## DATA EXTRACT
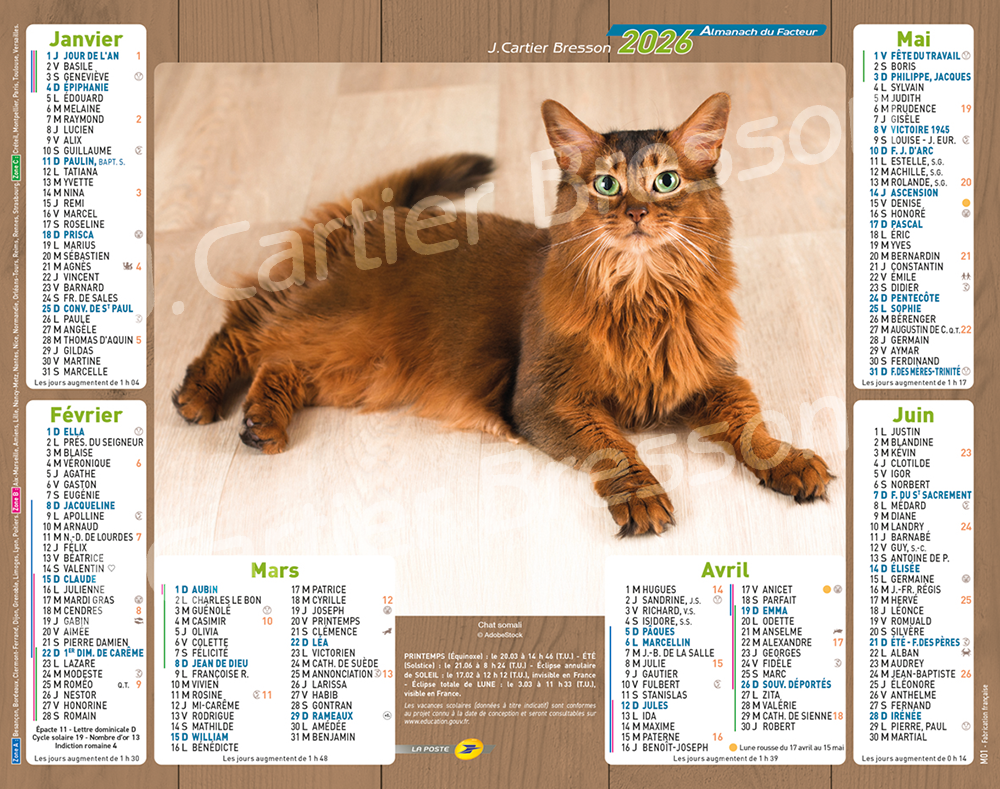Click the orange moon dot beside Denise
This screenshot has width=1000, height=789.
click(966, 203)
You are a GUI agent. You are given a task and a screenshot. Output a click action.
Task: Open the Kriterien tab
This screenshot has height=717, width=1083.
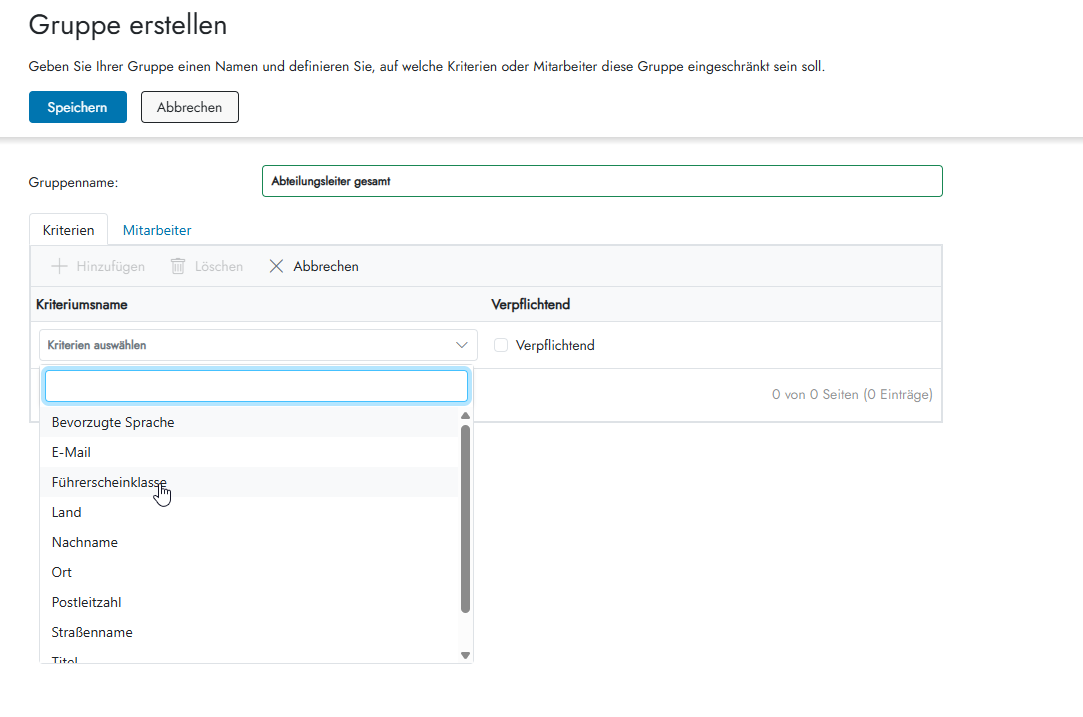coord(68,230)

## DESCRIPTION OF THE TASK
All lines from the one containing "You are a GUI" to the last line of the data above, both included, should be printed exactly, and the pictures should not appear.

## SOLVED EXERCISE
You are a GUI agent. You are given a task and a screenshot. Output a click action.
Task: Open the Kriterien tab
This screenshot has height=717, width=1083.
coord(68,230)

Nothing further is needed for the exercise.